-- TASK BRIEF --
The entries below are to be reproduced in full, exactly as written.

=== Section Start ===

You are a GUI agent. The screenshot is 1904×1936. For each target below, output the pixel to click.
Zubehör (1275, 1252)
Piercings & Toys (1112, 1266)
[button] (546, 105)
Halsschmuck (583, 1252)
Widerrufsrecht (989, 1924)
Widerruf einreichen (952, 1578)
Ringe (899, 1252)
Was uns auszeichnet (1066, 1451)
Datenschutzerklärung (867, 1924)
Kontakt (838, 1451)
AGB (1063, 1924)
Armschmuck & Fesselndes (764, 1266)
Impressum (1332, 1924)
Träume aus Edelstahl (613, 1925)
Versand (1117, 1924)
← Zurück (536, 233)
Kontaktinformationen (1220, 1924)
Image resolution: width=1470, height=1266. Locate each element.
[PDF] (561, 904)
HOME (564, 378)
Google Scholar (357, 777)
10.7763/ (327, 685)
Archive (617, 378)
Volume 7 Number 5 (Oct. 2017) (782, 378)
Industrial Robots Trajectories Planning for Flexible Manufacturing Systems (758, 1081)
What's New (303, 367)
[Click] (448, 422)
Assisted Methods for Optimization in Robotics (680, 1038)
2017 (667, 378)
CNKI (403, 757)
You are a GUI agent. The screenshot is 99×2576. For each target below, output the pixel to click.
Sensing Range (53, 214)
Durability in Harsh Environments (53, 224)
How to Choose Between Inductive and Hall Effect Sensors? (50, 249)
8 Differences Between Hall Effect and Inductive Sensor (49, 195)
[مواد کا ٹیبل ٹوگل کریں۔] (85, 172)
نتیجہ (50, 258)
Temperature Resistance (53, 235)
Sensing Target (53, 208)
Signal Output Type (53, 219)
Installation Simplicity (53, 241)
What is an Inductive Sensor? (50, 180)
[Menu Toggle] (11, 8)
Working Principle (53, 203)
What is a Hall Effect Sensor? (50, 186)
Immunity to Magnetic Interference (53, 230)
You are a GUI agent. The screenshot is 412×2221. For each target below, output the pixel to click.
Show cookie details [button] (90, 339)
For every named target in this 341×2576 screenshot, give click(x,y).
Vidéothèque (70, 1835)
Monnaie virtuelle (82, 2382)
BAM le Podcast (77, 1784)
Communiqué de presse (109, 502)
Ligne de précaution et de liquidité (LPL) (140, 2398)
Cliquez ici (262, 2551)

=== Section End ===

-- TASK SOLUTION --
You are a GUI agent. The screenshot is 1904×1936. For each target below, output the pixel to click.
Zubehör (1275, 1252)
Piercings & Toys (1112, 1266)
[button] (546, 105)
Halsschmuck (583, 1252)
Widerrufsrecht (989, 1924)
Widerruf einreichen (952, 1578)
Ringe (899, 1252)
Was uns auszeichnet (1066, 1451)
Datenschutzerklärung (867, 1924)
Kontakt (838, 1451)
AGB (1063, 1924)
Armschmuck & Fesselndes (764, 1266)
Impressum (1332, 1924)
Träume aus Edelstahl (613, 1925)
Versand (1117, 1924)
← Zurück (536, 233)
Kontaktinformationen (1220, 1924)
Image resolution: width=1470, height=1266. Locate each element.
[PDF] (561, 904)
HOME (564, 378)
Google Scholar (357, 777)
10.7763/ (327, 685)
Archive (617, 378)
Volume 7 Number 5 (Oct. 2017) (782, 378)
Industrial Robots Trajectories Planning for Flexible Manufacturing Systems (758, 1081)
What's New (303, 367)
[Click] (448, 422)
Assisted Methods for Optimization in Robotics (680, 1038)
2017 (667, 378)
CNKI (403, 757)
You are a GUI agent. The screenshot is 99×2576. For each target below, output the pixel to click.
Sensing Range (53, 214)
Durability in Harsh Environments (53, 224)
How to Choose Between Inductive and Hall Effect Sensors? (50, 249)
8 Differences Between Hall Effect and Inductive Sensor (49, 195)
[مواد کا ٹیبل ٹوگل کریں۔] (85, 172)
نتیجہ (50, 258)
Temperature Resistance (53, 235)
Sensing Target (53, 208)
Signal Output Type (53, 219)
Installation Simplicity (53, 241)
What is an Inductive Sensor? (50, 180)
[Menu Toggle] (11, 8)
Working Principle (53, 203)
What is a Hall Effect Sensor? (50, 186)
Immunity to Magnetic Interference (53, 230)
You are a GUI agent. The screenshot is 412×2221. For each target below, output the pixel to click.
Show cookie details [button] (90, 339)
For every named target in this 341×2576 screenshot, give click(x,y).
Vidéothèque (70, 1835)
Monnaie virtuelle (82, 2382)
BAM le Podcast (77, 1784)
Communiqué de presse (109, 502)
Ligne de précaution et de liquidité (LPL) (140, 2398)
Cliquez ici (262, 2551)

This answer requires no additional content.